(Saved entries)
+++

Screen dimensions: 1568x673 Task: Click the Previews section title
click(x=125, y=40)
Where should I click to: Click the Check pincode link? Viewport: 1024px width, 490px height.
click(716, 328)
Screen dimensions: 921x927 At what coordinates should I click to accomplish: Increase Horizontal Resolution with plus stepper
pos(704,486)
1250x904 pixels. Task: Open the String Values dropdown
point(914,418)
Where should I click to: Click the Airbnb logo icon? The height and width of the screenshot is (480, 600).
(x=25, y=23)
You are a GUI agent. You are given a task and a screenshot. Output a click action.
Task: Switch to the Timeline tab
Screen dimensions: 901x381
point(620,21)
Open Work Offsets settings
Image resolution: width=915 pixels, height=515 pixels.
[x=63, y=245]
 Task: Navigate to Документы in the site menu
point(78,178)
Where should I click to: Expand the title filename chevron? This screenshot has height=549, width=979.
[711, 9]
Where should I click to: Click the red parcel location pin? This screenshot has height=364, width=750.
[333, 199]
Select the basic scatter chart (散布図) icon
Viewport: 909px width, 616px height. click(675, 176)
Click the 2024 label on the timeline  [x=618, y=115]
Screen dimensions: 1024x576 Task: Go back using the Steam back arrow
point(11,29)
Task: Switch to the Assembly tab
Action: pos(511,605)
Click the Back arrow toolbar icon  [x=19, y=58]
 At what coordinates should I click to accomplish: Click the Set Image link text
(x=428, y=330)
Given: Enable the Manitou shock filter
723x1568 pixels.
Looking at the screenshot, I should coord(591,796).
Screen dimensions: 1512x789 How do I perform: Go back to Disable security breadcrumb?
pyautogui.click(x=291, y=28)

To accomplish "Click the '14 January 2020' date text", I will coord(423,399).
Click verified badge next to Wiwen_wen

+++

• Your instructions:
Write out the records shown above, exactly as they appear.

• Written response:
Screen dimensions: 1568x673 Task: Click the Previews section title
click(x=125, y=40)
Where should I click to: Click the Check pincode link? Viewport: 1024px width, 490px height.
click(716, 328)
Screen dimensions: 921x927 At what coordinates should I click to accomplish: Increase Horizontal Resolution with plus stepper
pos(704,486)
1250x904 pixels. Task: Open the String Values dropdown
point(914,418)
Where should I click to: Click the Airbnb logo icon? The height and width of the screenshot is (480, 600).
(x=25, y=23)
You are a GUI agent. You are given a task and a screenshot. Output a click action.
Task: Switch to the Timeline tab
Screen dimensions: 901x381
point(620,21)
Open Work Offsets settings
Image resolution: width=915 pixels, height=515 pixels.
[x=63, y=245]
 Task: Navigate to Документы in the site menu
point(78,178)
Where should I click to: Expand the title filename chevron? This screenshot has height=549, width=979.
[711, 9]
Where should I click to: Click the red parcel location pin? This screenshot has height=364, width=750.
[333, 199]
Select the basic scatter chart (散布図) icon
Viewport: 909px width, 616px height. click(675, 176)
Click the 2024 label on the timeline  [x=618, y=115]
Screen dimensions: 1024x576 Task: Go back using the Steam back arrow
point(11,29)
Task: Switch to the Assembly tab
Action: pos(511,605)
Click the Back arrow toolbar icon  [x=19, y=58]
 At what coordinates should I click to accomplish: Click the Set Image link text
(x=428, y=330)
Given: Enable the Manitou shock filter
723x1568 pixels.
Looking at the screenshot, I should coord(591,796).
Screen dimensions: 1512x789 How do I perform: Go back to Disable security breadcrumb?
pyautogui.click(x=291, y=28)

To accomplish "Click the '14 January 2020' date text", I will coord(423,399).
Click verified badge next to Wiwen_wen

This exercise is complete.